IMPROVING THE LATENCY AND QUALITY OF CASCADED ENCODERS
Tara Sainath, Yanzhang He, Arun Narayanan, Rami Botros, Weiran Wang, David Qiu, Chung-cheng Chiu, Rohit Prabhavalkar, Alexander Gruenstein, Anmol Gulati, Bo Li, David Rybach, Emmanuel Guzman, Ian McGraw, James Qin, Krzysztof Choromanski, Qiao Liang, Robert David, Ruoming Pang, Shuoyiin Chang, Trevor Strohman, W. Ronny Huang, Wei Han, Yonghui Wu, Yu Zhang
-
SPS
IEEE Members: $11.00
Non-members: $15.00Length: 00:15:13
In this paper, we explore reducing computational latency of the 2-pass cascaded encoder model [1]. Specifically, we experiment with reducing the size of the causal 1st-pass and adding capacity to the non-causal 2nd-pass, such that the overall latency can be reduced without loss of quality.
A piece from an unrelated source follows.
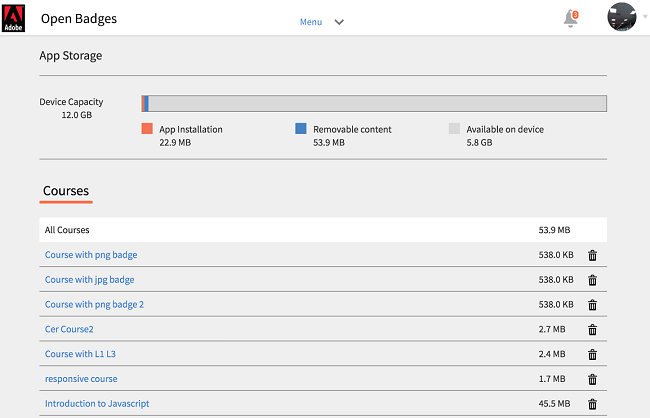Delete the Cer Course2 download
The width and height of the screenshot is (650, 418).
(x=592, y=330)
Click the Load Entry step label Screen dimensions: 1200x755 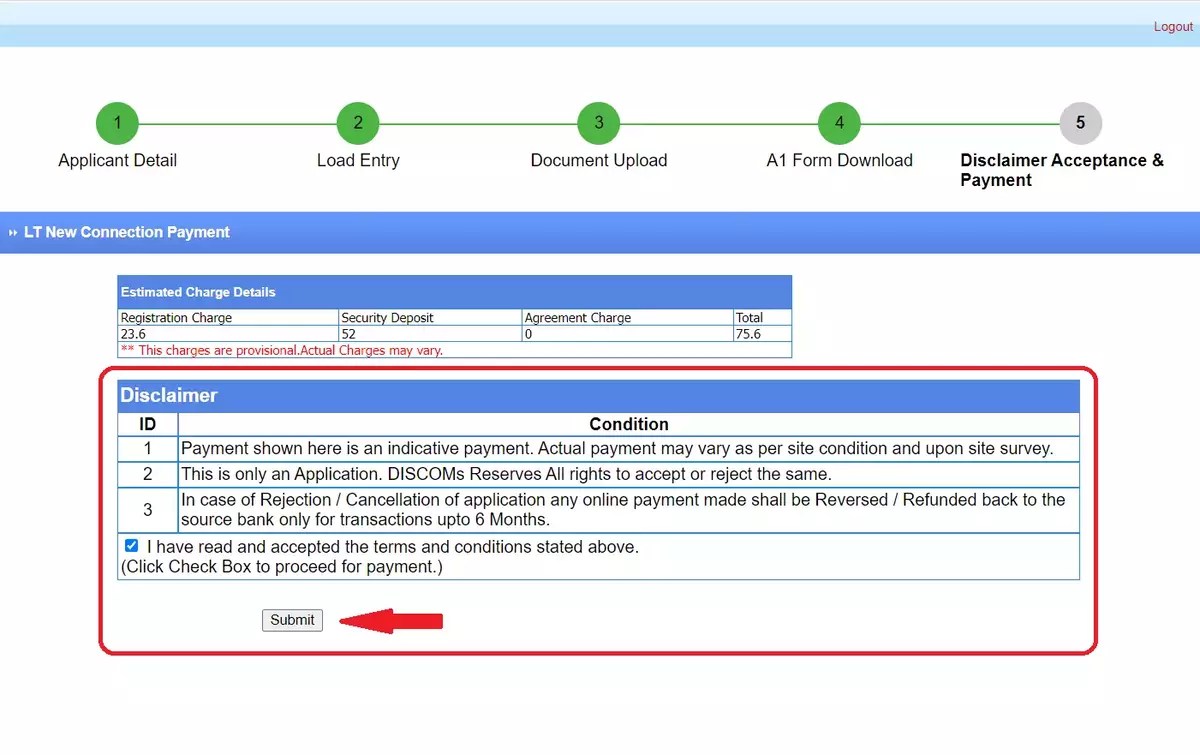point(358,160)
In addition, we explore using a confidence model for deciding to stop 2nd-pass recognition if we are confident in the 1st-pass hypothesis. Overall, we are able to reduce latency by a factor of 1.7X, compared to the baseline cascaded encoder from [1]. Secondly, with the added capacity in the non-causal 2nd-pass, we find that we can improve WER by up to 7% relative using wav2vec and minimum word-error-rate (MWER) training.